Ciospa, cozza, scorfana, racchia, mostro, strega… la donna brutta ha più nomi di Dio, scrive Giulia Blasi nel suo libro “Brutta. Storia di un corpo come tanti” (Rizzoli, 2021) dove si parla solo del corpo più politico e militarizzato in quasi tutte le culture e religioni: il corpo femminile. Luogo su cui leggi, divieti, desideri, violenze e controlli, standard e pregiudizi, canoni e modelli, idealizzazioni e paure si sono succeduti ed alternati, a volte intrecciandosi, e rendendo l’ideale della bellezza femminile quanto di più incoerente e mutevole si possa immaginare. Un ideale che ha sempre avuto asticelle esasperate e irraggiungibili: troppo grassa, troppo magra, troppo piccola, troppo alta, fianchi troppo larghi o troppo stretti, seni inesistenti o floridissimi, volumi o corpi sottili quasi elfici…
Non sempre sono state le donne a disegnare lo skyline della perfezione ma, spesso, troppo spesso, sono state complici di questo processo faticosissimo di adeguamento al modello stereotipato più adeguato e riconoscibile.
E, se la bandiera del body positivity è poco convincente, dall’altra parte l’accusa di cadere nell’ipocrisia è altrettanto facile.

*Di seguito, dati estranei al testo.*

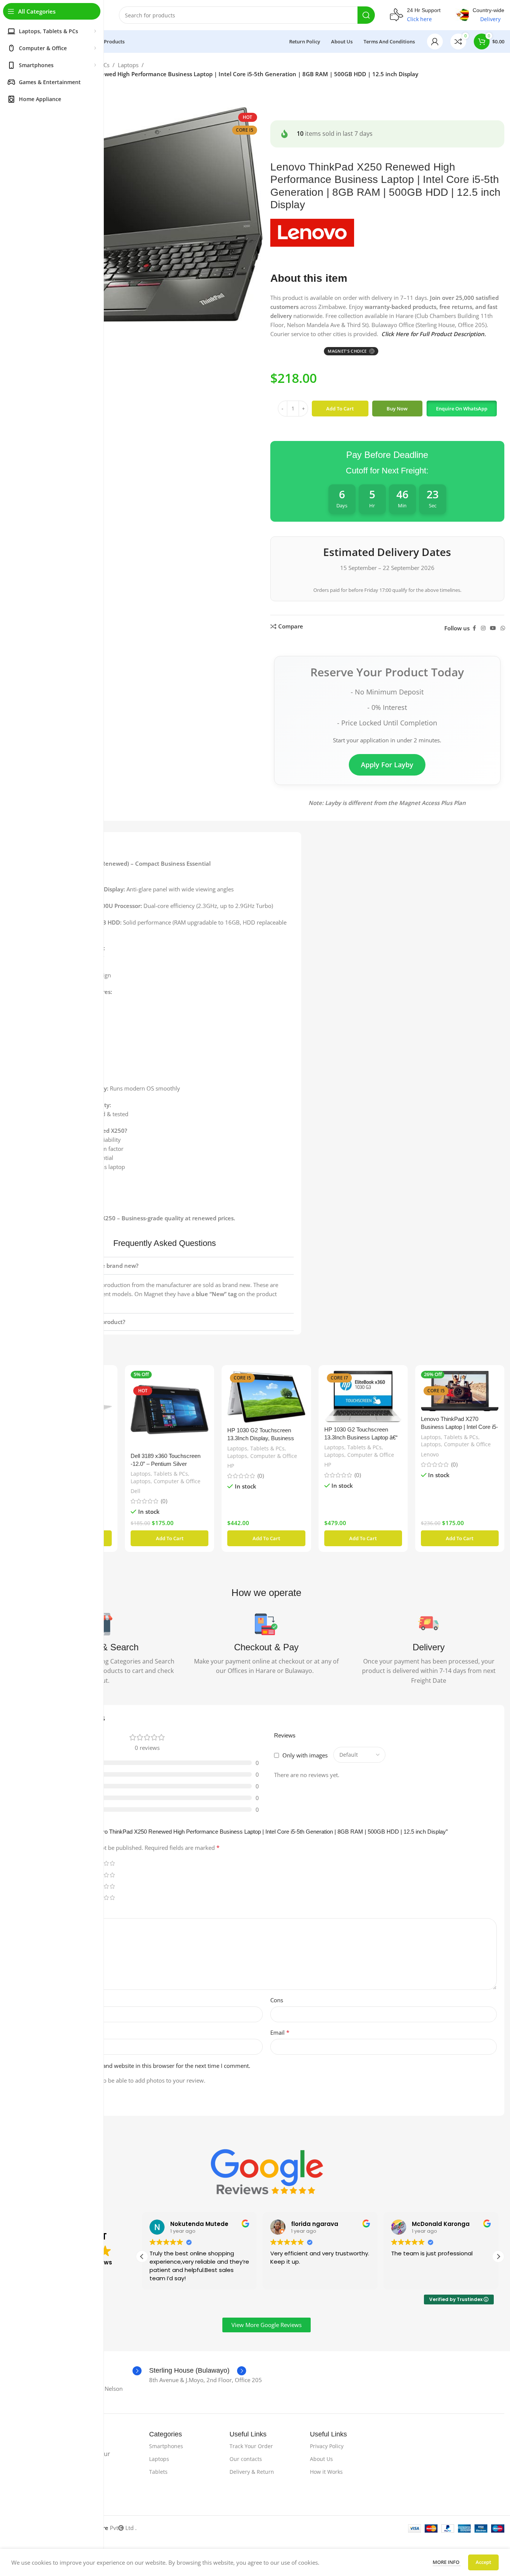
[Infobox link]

Forse è utile fare lo sforzo di uscire dalla dicotomia, abbandonando parole come accettazione o diversità per guardarne un’altra: varietà. Se il femminismo ha sputato su Hegel, non possiamo noi oggi sputare sui canoni estetici?
Una parte di noi vorrà sempre essere vista, apprezzata, amata e desiderata da tutti perché ci specchiamo tutte (tutti) nello sguardo dell’altro. Aggrappandoci al positivity della nostra specialità, accarezzando con ironia le nostre imperfette sfumature e investendo, speranzose… sulla genetica.